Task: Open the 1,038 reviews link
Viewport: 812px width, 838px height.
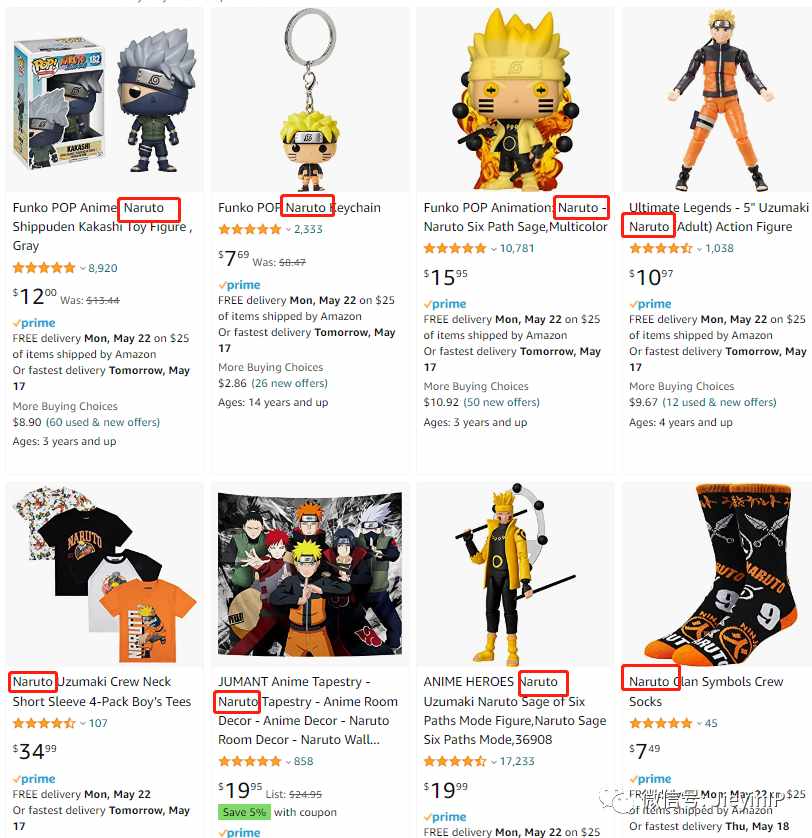Action: tap(719, 249)

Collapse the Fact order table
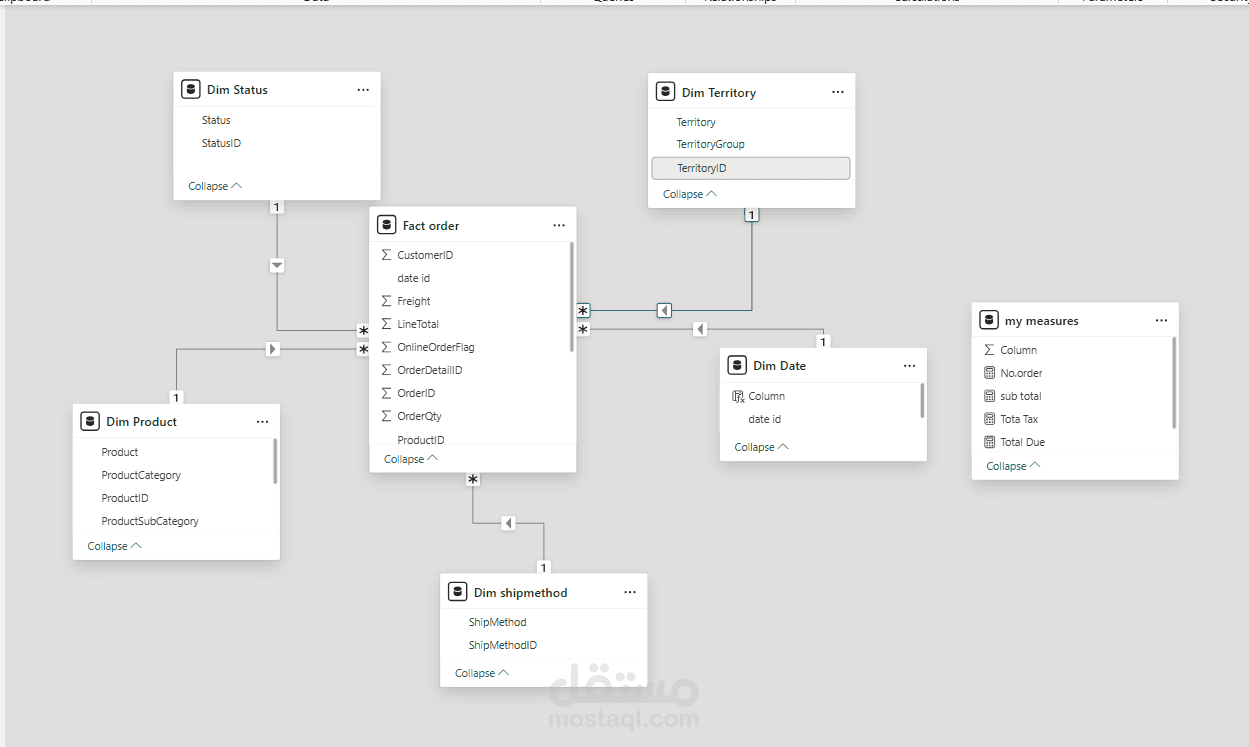[x=410, y=459]
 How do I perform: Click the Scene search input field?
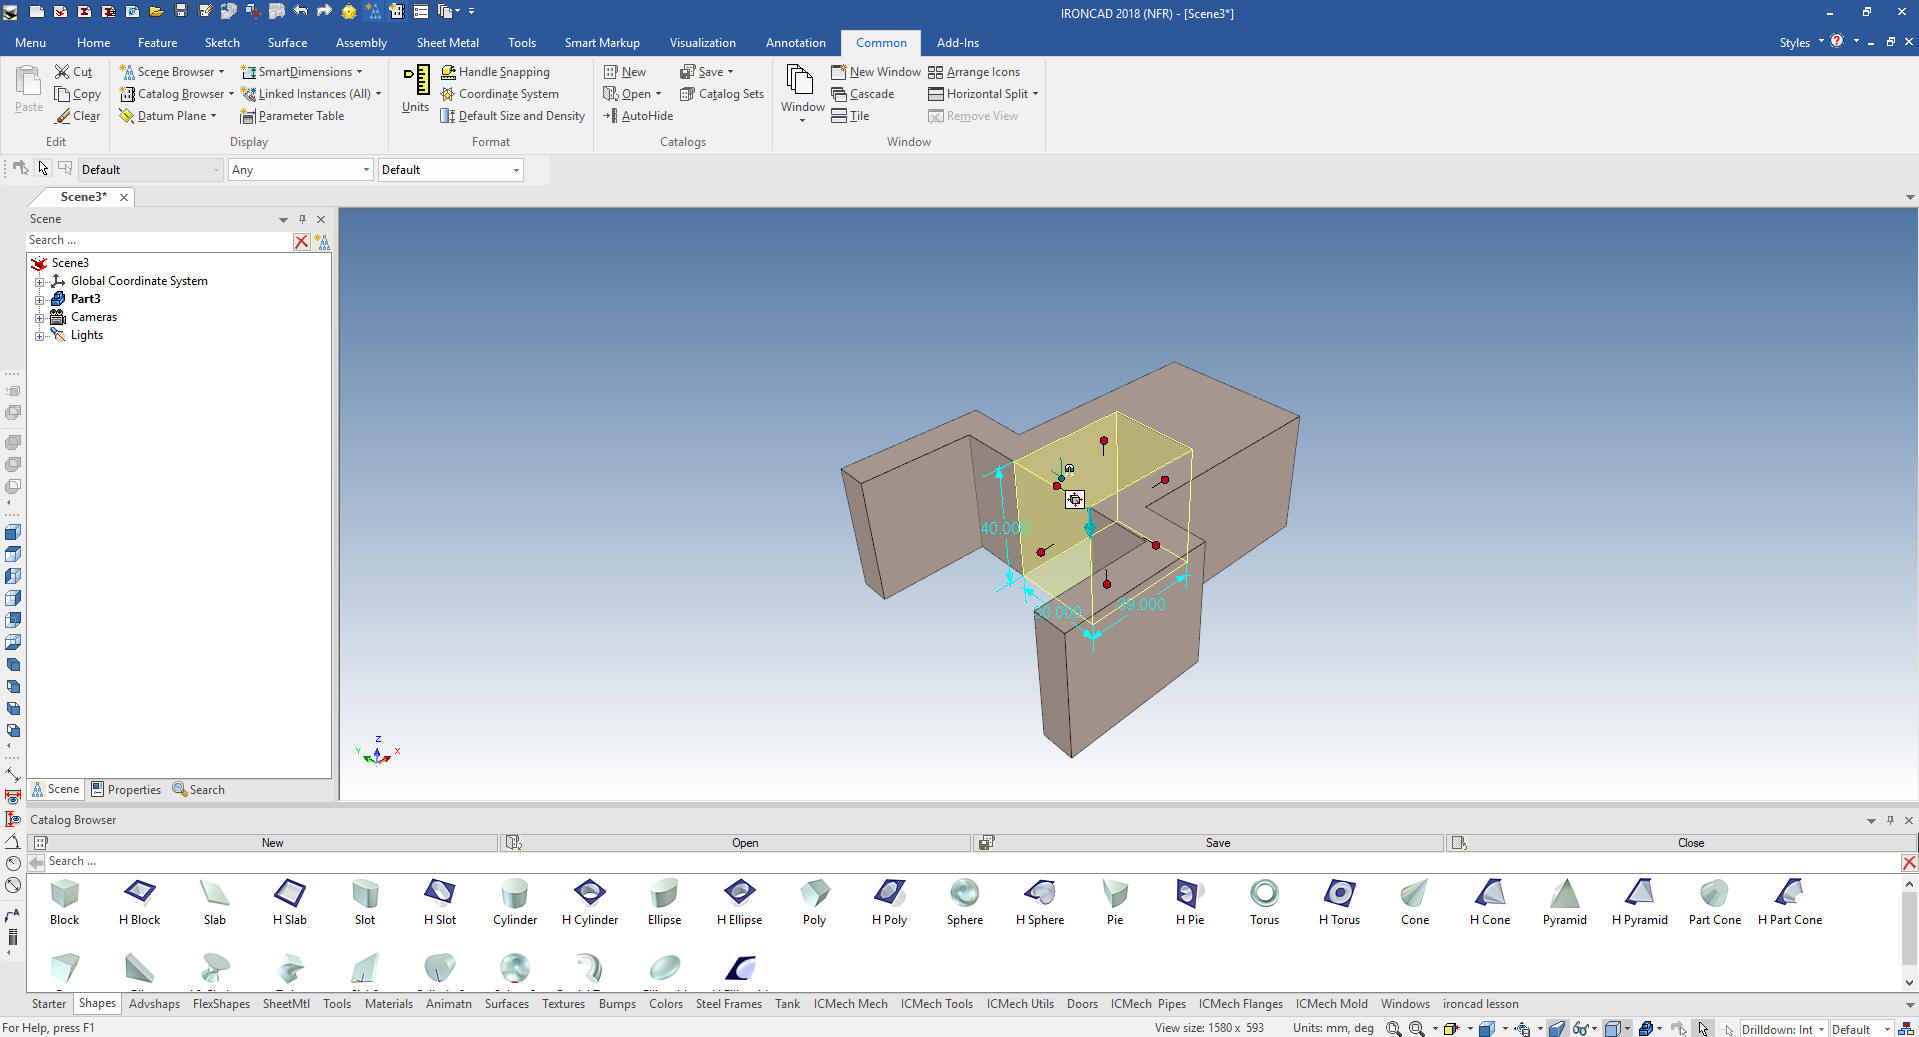click(158, 241)
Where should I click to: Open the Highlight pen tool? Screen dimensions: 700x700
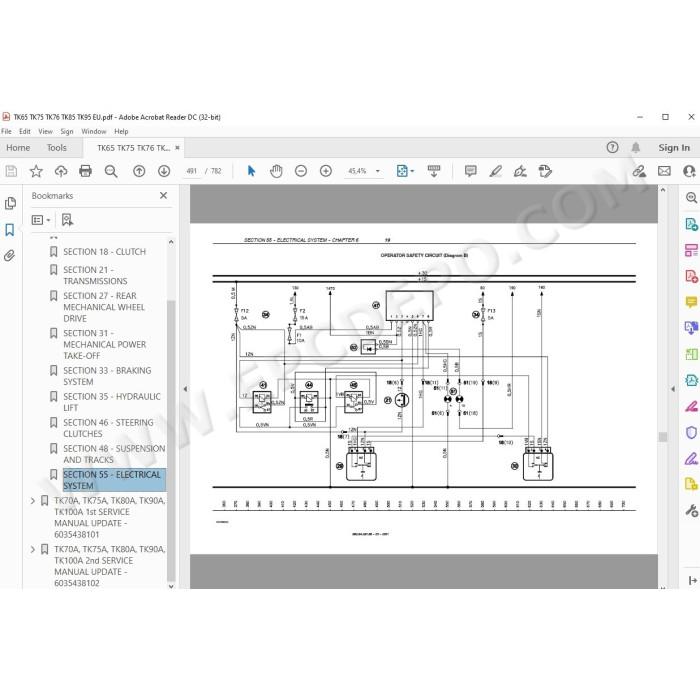[496, 171]
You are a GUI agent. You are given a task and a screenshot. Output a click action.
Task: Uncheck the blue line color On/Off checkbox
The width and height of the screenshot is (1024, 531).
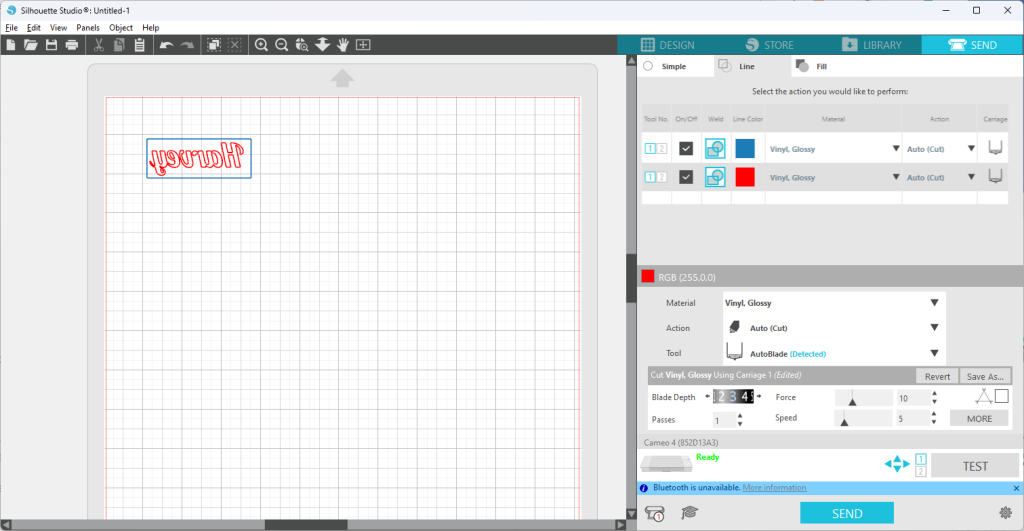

● ● ●

• [Task statement]:
Exactly the lines from the line with "You are a GUI" through the last line of the listing, both included, should be extracted, and the pictures left behind.

• [Exercise answer]:
You are a GUI agent. You are given a task and a screenshot. Output a click action.
Task: Uncheck the blue line color On/Off checkbox
The width and height of the screenshot is (1024, 531).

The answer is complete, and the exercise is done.